OK Go is one of those bands I find myself listening to, but never truly feeling any emotion or connection with their music. True, “Get Over It” forms part of my guilty pleasures playlist for strange reasons I can’t even express, but nevertheless, OK Go is a band that always makes me wonder what their musical identity is.
Of the Blue Colour of the Sky is the band’s third studio album produced by Dave Fridmann, the man behind great albums like MGMT’s Oracular Spectacular, The Flaming Lips’s The Soft Bulletin and Yoshimi Battles the Pink Robots. The album is a conceptual interpretation of General A.J Pleasonton’s The Influence of the Blue Ray of the Sunlight and of the Blue Colour of the Ski, a compilation of numerous passages written by different authors that gives facts and research on topics varying from physics and general health. Of the Blue Colour of the Sky is the bands greatest work to date, by a landslide. The album has a connecting thread that guides its listeners from song to song without leaving anyone dazed or confused like much of their earlier work. The album is musically interesting; it delves into this new electronic age we’ve been in for awhile now, but it begins and ends there. Of the Blue Colour of the Sky doesn’t feel original, but nowadays originality in the mainstream world is not as important as it used be.
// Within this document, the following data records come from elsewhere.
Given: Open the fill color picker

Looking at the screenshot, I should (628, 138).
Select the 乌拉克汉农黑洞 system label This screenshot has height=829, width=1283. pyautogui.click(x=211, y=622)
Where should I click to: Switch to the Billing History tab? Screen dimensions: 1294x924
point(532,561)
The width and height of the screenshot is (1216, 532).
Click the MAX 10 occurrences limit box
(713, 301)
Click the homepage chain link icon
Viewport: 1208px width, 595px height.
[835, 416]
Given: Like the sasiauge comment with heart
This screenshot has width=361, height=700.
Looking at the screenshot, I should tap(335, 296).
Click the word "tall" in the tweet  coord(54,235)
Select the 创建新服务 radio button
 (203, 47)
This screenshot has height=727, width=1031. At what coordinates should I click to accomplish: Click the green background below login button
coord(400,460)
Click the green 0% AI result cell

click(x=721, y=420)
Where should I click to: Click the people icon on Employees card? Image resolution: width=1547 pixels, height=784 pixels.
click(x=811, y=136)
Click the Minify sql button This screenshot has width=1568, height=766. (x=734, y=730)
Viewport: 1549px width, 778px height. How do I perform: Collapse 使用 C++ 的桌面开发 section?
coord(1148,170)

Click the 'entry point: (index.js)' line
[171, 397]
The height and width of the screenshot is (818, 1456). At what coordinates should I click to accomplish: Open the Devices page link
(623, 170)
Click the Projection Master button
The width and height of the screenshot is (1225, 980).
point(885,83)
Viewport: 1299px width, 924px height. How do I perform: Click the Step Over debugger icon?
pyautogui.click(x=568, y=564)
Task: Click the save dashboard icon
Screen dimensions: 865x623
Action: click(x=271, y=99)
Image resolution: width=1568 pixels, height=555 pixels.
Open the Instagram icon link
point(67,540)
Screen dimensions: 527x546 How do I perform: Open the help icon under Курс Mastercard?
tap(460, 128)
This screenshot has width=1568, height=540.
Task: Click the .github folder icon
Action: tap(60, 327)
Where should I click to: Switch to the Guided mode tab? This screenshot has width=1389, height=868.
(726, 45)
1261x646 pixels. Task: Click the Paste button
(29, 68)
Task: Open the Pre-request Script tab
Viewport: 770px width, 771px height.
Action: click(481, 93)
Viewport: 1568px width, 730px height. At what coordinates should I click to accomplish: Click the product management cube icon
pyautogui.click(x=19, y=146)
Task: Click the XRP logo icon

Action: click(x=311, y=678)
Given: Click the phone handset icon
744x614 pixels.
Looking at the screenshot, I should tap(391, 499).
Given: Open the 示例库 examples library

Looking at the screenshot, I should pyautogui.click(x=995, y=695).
The lead single, “WTF?” is full of static and layers that hide Damian Kulash’s vocals making it fun for awhile, but ultimately it just is; no rhyme, no reason. The album continues onto “This Too Shall Pass,” which I see as a perfect song for a car commercial or one of those drink commercials where people finally liberate themselves from their boring offices jobs into the streets, dancing. “All Is Not Lost” is just a continuation of the last song while “Skyscrapers” does a complete one-eighty into a cool jazz tangent, which coincidentally does not feature much of Kulash’s voice. The song transitions into “White Knuckles,” a continuation of a happier sounding “Skyscrapers.” Again, we are thrown into the OK Go “Blender of the Unknown” where out comes a futuristic, auto-tuned song “Before the Earth Was Round,” a song about the sadness of loosing humanity. “Last Leaf” was a nice departure from all the computerized instrumentation into Kulash’s raspy vocals and guitar. The album is closed with “In the Glass,” the album’s best song. The song has a very dark tone that is enhanced by the electric piano. Also, the lyrics were compelling because each of us look in the mirror everyday to asses “what have we done?”
It was difficult to judge the album by itself without populating my thoughts with their earlier work, but as a band that has recorded three albums I found it necessary. The album is not an impressive piece, but it entertains the ears for awhile.